- _DATA EXTRACTS_:
◆ ◆ ◆

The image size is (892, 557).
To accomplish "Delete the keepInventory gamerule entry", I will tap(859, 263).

◆ ◆ ◆

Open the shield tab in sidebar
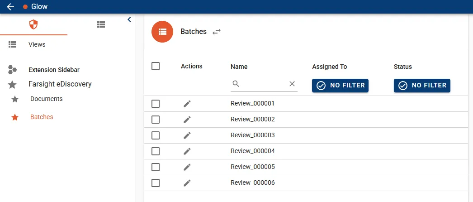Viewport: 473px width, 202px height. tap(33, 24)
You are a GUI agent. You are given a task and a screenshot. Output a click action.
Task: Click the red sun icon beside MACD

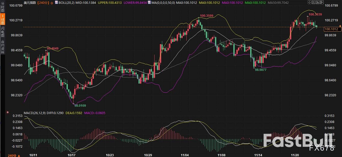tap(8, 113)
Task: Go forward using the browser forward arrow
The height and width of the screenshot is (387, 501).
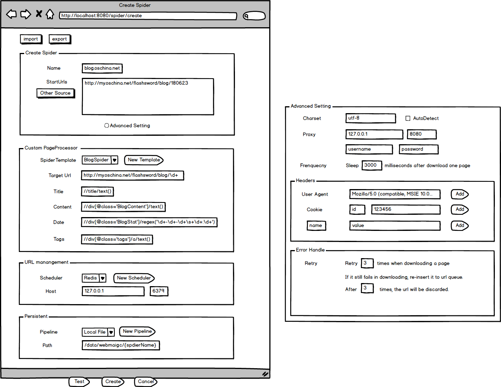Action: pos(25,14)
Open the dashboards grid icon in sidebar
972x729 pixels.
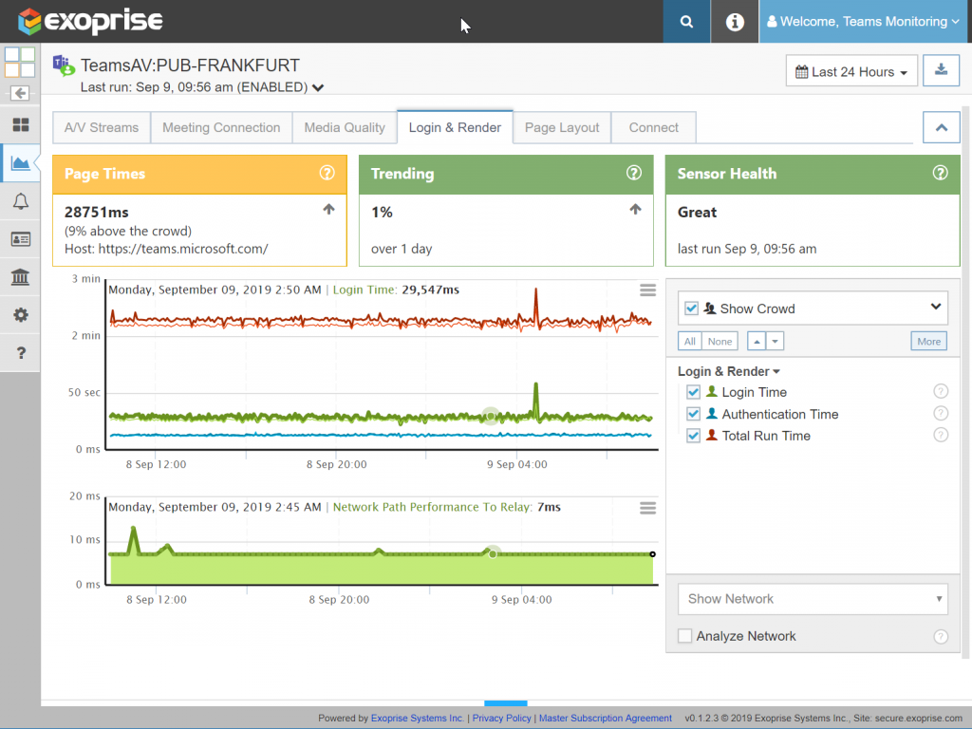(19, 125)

◆ ◆ ◆

- _DIRECTIONS FOR THIS TASK_:
Every line above between the one containing "Open the shield tab in sidebar" and the one containing "Task: Go forward", those two included, is to be printed exactly. No pictures go into the copy.

- _THE ANSWER_:
Open the shield tab in sidebar
Viewport: 473px width, 202px height. tap(33, 24)
You are a GUI agent. You are given a task and a screenshot. Output a click action.
Task: Click the red sun icon beside MACD

tap(8, 113)
Task: Go forward using the browser forward arrow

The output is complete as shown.